Two technologies can support multi-code word and multi-layer UCI transmission at present.
FIG. 1 is a schematic diagram of UCI transmission of independent coding of each code word. As shown in Scheme I of FIG. 1, channel coding for UCI of each code word is performed independently, and then channel interleaving, scrambling and modulation are conducted for UCI and data. During channel coding, the code word is repeated according to the mapped layers and modulation methods, so as to ensure that the information transmitted on a plurality of the mapped layers is the same.
FIG. 2 is a schematic diagram of UCI transmission of independent coding of each layer. As shown in Scheme II of FIG. 2, firstly layer mapping is performed for the data and CQI to obtain data bits of each layer and UCI is processed on each layer independently (the process is the same as the one conducted in accordance with current standards), then UCI and the data are megered. Different number of information bits or information symbol can be used on each layer.

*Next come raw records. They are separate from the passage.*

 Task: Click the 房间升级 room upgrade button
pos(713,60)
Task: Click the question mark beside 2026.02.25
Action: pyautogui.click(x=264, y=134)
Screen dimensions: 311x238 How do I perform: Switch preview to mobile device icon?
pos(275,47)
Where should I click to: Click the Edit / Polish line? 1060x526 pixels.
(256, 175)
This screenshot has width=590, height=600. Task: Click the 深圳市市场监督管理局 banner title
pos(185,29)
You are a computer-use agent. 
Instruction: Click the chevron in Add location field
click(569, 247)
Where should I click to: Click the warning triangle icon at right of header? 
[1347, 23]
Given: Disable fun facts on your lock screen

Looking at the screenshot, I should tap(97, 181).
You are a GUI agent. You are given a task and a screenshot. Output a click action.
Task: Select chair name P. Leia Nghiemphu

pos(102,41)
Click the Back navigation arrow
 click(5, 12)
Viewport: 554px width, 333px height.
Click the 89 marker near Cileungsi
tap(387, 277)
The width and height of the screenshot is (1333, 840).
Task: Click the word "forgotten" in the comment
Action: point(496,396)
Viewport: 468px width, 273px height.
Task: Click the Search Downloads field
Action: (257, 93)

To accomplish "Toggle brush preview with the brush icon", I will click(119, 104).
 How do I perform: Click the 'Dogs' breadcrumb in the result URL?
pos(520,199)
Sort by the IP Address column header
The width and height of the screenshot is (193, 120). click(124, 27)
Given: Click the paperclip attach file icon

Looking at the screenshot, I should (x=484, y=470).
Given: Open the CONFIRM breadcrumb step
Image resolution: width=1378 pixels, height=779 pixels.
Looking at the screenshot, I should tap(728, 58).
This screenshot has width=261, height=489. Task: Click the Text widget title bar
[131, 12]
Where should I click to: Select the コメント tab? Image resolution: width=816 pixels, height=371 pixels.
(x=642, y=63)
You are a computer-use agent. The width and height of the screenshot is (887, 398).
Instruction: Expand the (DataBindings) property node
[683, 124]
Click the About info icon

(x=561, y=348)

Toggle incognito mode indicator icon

As for Scheme I, repetition in a code word is conducted after channel coding and a modulation method is required, thus coding is complicated; as for Scheme II, channel coding, interleaving, scrambling, modulation and other processes are performed on each layer independently, thus processing complexity is increased (it is only necessary for a code word to undergo this process as shown in Scheme I). The disadvantage of the two schemes means that no high information bit load (for example, information source of greater than 11 bits) is supported for the reused R8 coding mode.